OSHA rules in favor of trucker in New York whistleblower case

By Tyson Fisher, Land Line staff writer | 1/25/2016

A trucker has been awarded more than $45,000 after U.S. Department of Labor’s Occupational Safety and Health Administration found that the trucking company he worked for violated whistleblower laws, according to a Department of Labor press release.

The driver, who was not named, started working for Brindi Trailer Sales and Services of Meridale, N.Y., in 2011. Soon after being hired, the driver informed the company of defective equipment on his truck, including ineffective brakes, steering issues, non-functioning turn signals, leaks and a cracked windshield. The company refused to repair the truck.

In February 2012, the Pennsylvania Department of Transportation inspected the truck after the driver reached out to them. PennDOT discovered 16 violations. After notifying the owner of the company, Robert Urbina Brindi, of the truck being pulled from service until repairs were done, the trucker was terminated from his job.

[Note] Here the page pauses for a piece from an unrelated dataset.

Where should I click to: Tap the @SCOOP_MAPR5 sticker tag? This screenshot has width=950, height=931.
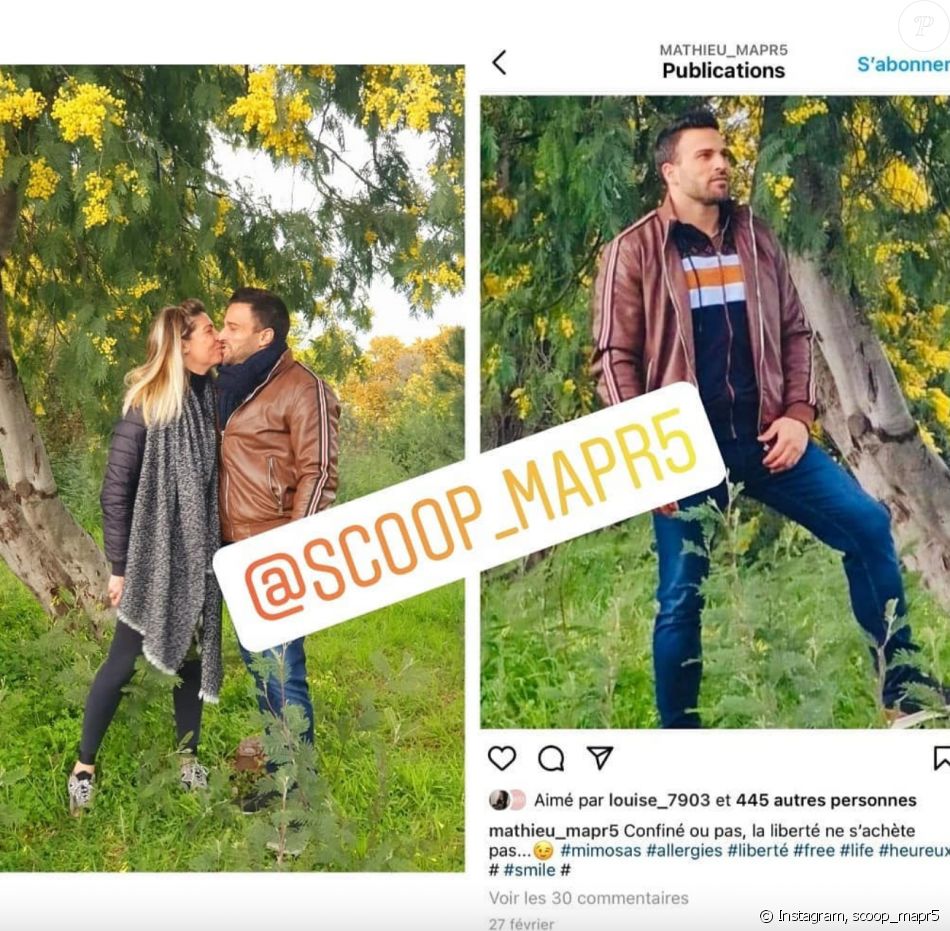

The trucker filed a whistleblower complaint with OSHA soon after being discharged. OSHA found that the driver’s claim had merit and ordered Brindi to pay the trucker $32,642 in lost wages, $10,000 in punitive damages and $3,060.02 in attorney’s fees. Brindi was also ordered to expunge the driver’s employment records.

Both the driver and Brindi have 30 days from the official ruling to object and request a hearing.

Employees are protected by law from any retaliation from employers for bringing up protected concerns or providing protected information to the employer or the government. Anyone who feels they have been unfairly retaliated against by their employers can file a complaint with the Secretary of Labor to request an investigation by OSHA’s Whistleblower Protection Program.